The Fairies' Feather and
Flower Land
Faëry elves,
Whose midnight revels, by a forest side
Or fountain, some belated peasant sees,
Or dreams he sees, while overhead the moon
Sits arbitress.
Milton.
O then I see Queen Mab hath been with you:
She is the fairies' midwife; and she comes
In shape no bigger than an agate-stone
On the fore-finger of an alderman,
Drawn with a train of little atomies,
Athwart men's noses as they lie asleep.
Shakespeare.
The Fairies' Feather and
Flower Land
How long Maude and Willie had been rocking in the cradle of the deep they could not tell, nor how long it took them to steam through the Straits of Ballambangjan, for everything was exceptionally bleak and blank to them. By the way, if you cannot find the Straits of Ballambangjan in your Geography or on the Map, you should consult the first sailor you meet, and he will give you as much information on the subject as any boy or girl need require.

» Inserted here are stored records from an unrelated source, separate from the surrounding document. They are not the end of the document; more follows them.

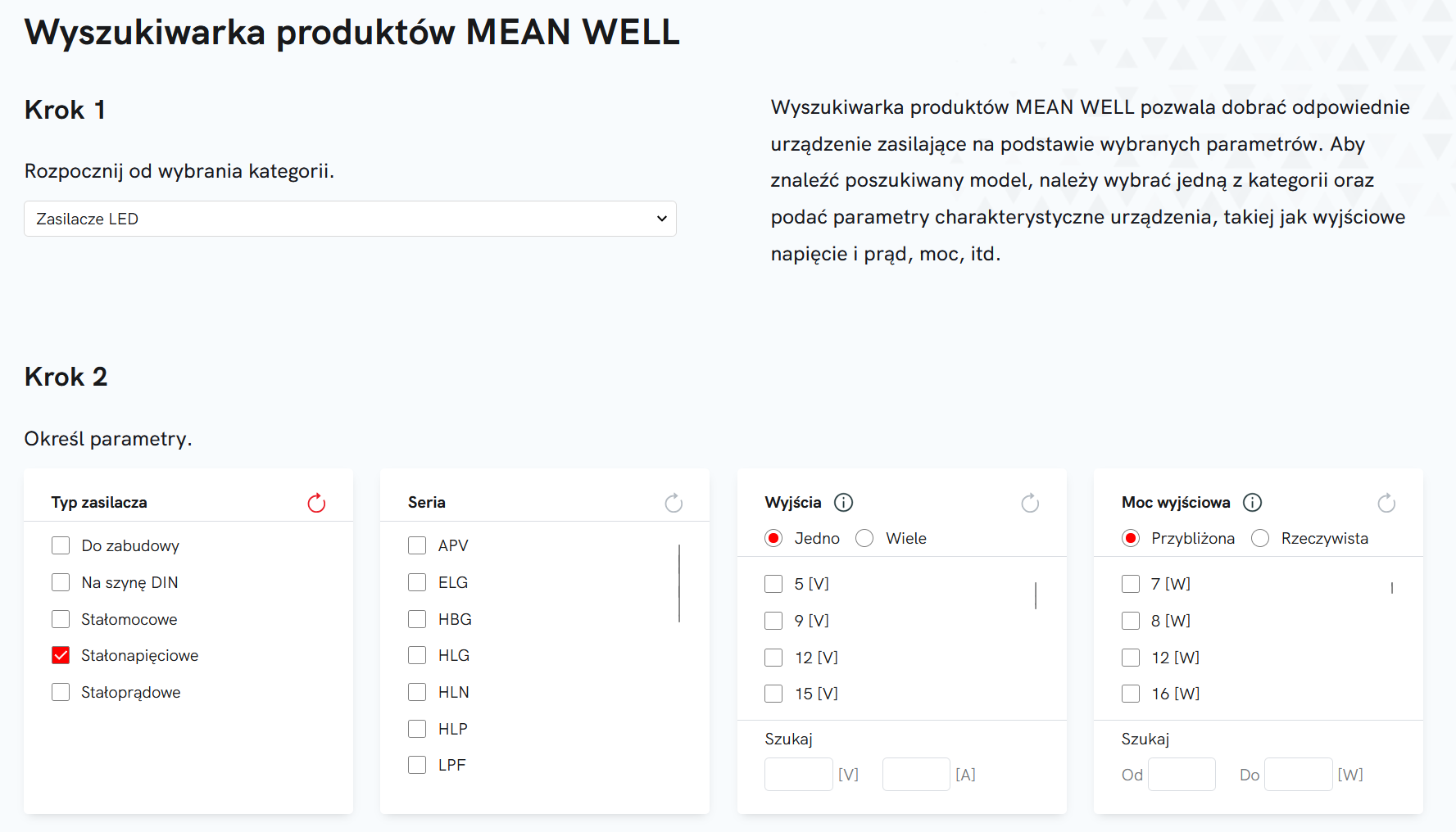Click the Od power input field
The height and width of the screenshot is (832, 1456).
[1182, 774]
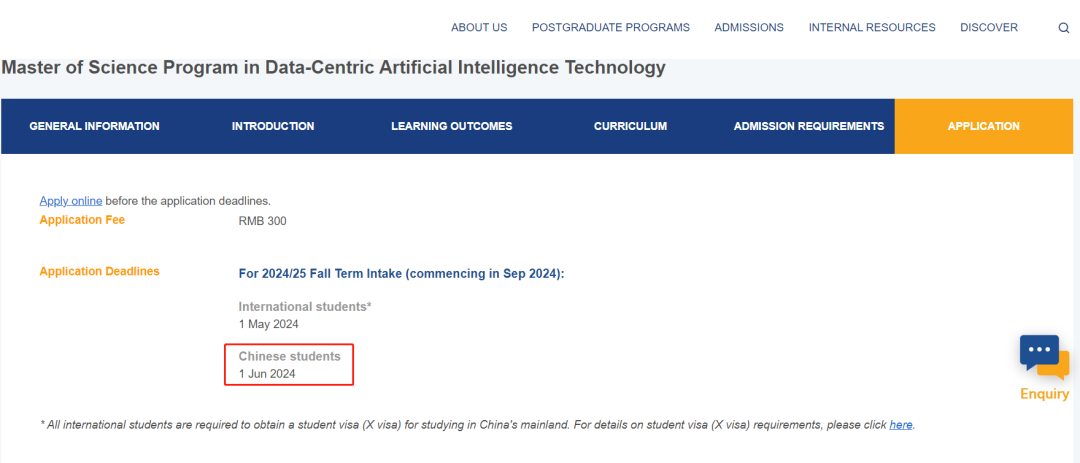Switch to the Introduction tab
1080x463 pixels.
273,126
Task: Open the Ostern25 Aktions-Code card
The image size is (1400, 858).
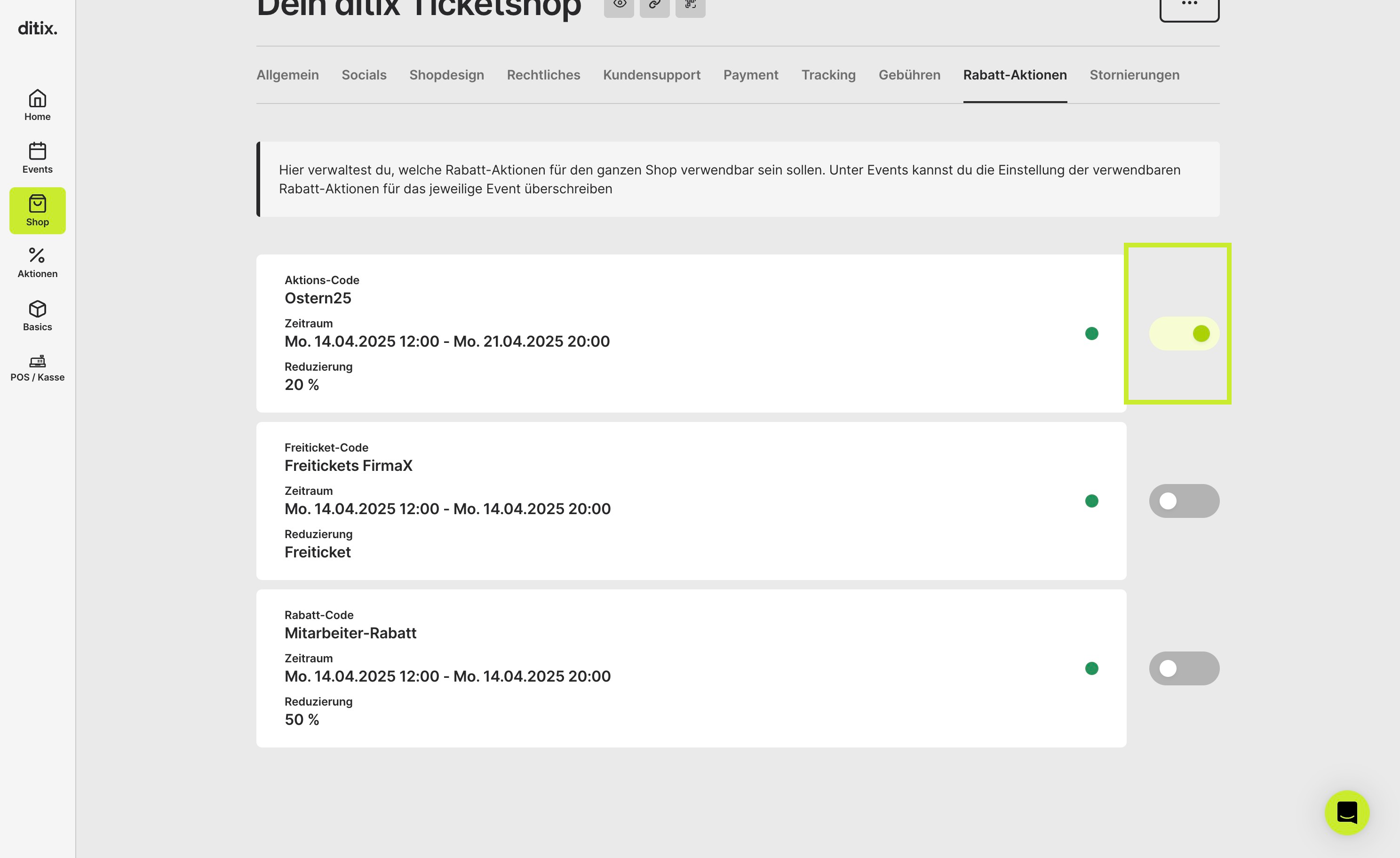Action: [691, 334]
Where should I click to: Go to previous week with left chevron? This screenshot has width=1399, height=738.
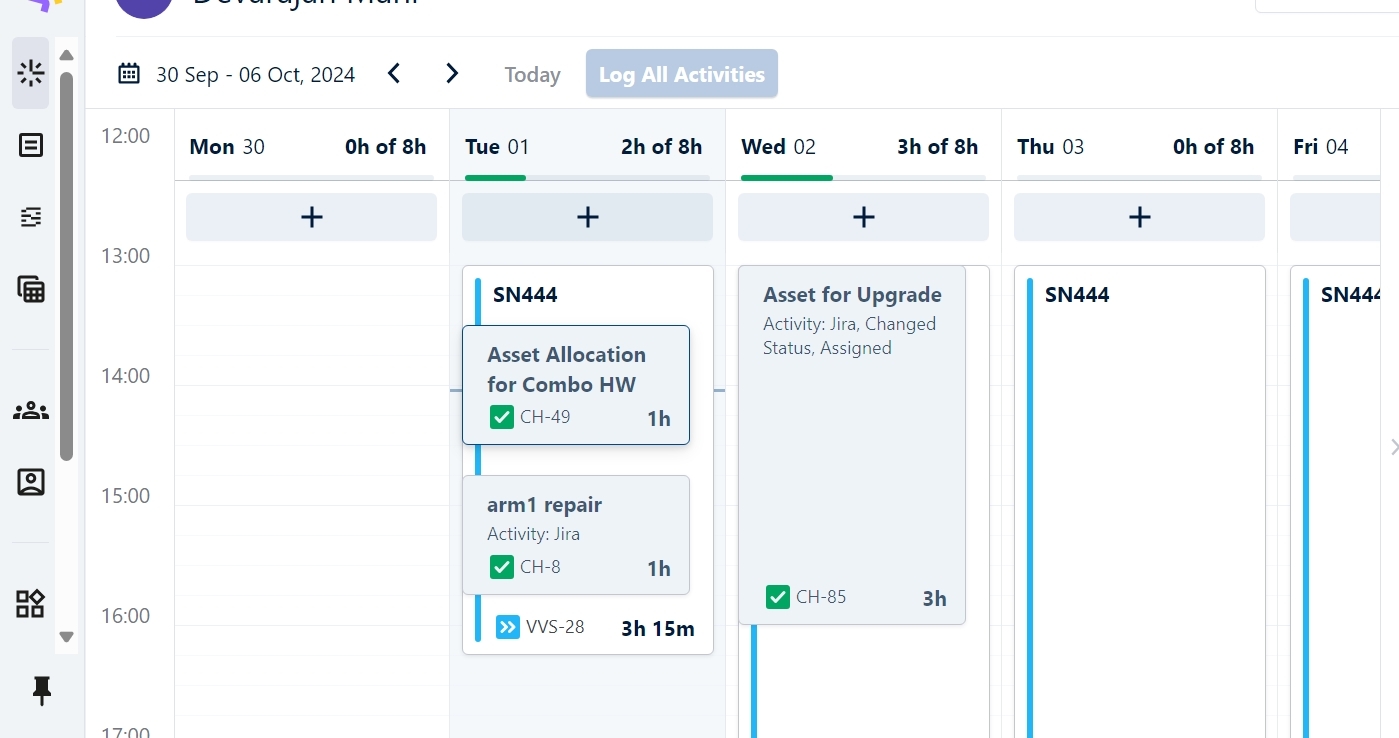(394, 73)
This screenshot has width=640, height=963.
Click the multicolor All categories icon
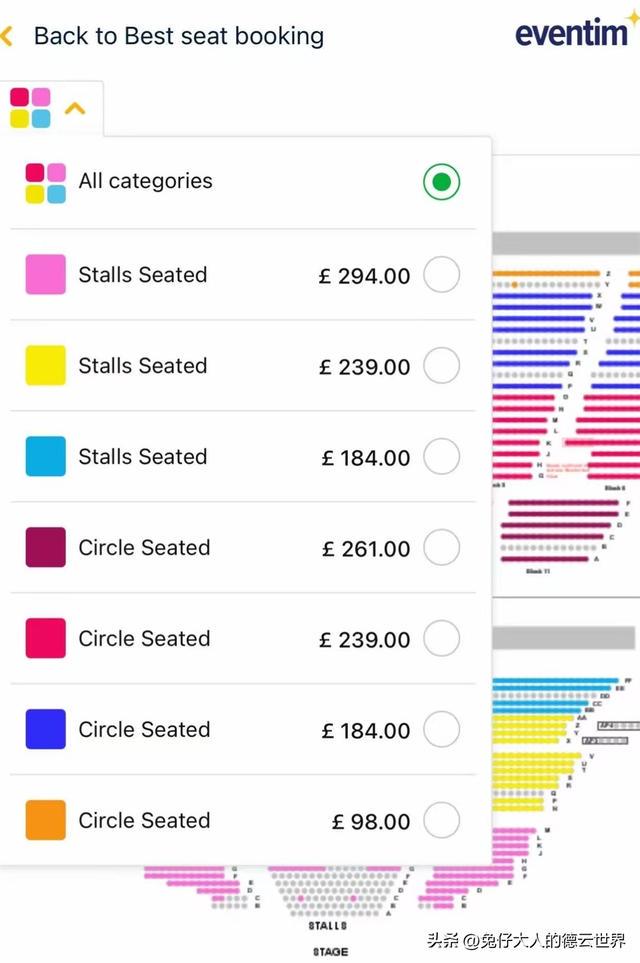46,182
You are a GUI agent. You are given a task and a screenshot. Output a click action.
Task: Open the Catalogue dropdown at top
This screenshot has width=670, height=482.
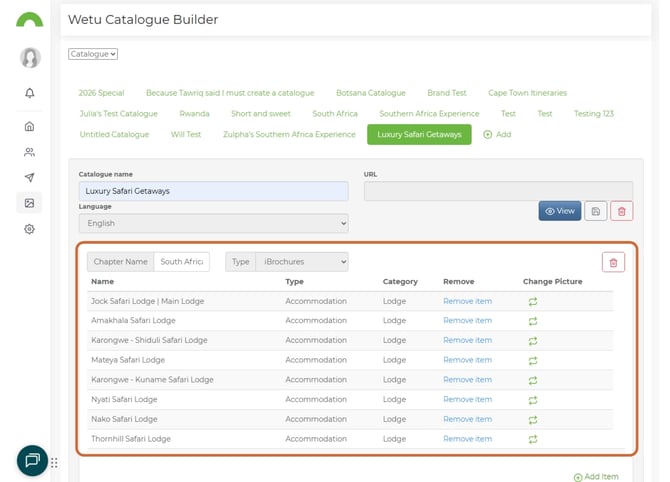pos(93,54)
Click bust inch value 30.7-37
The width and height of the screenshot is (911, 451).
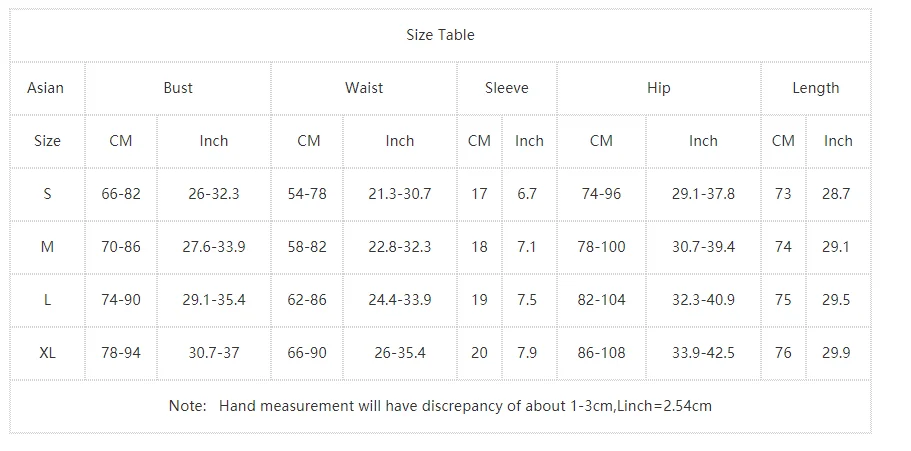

Both children experienced that curious sensation of feeling asleep while they were wide awake, and feeling wide awake when they imagined themselves to be asleep, just as one does feel sometimes in the early morning, when the sun is beginning to peep through the blinds, and the starlings are chattering, and the sparrows are tweeting under the eaves, outside the window.
They were no longer on the vessel that had borne them away from Fableland, and the approach of the Nargalnannacus, a fearsome creature whom nobody has yet seen, although most of us may not have heard about him.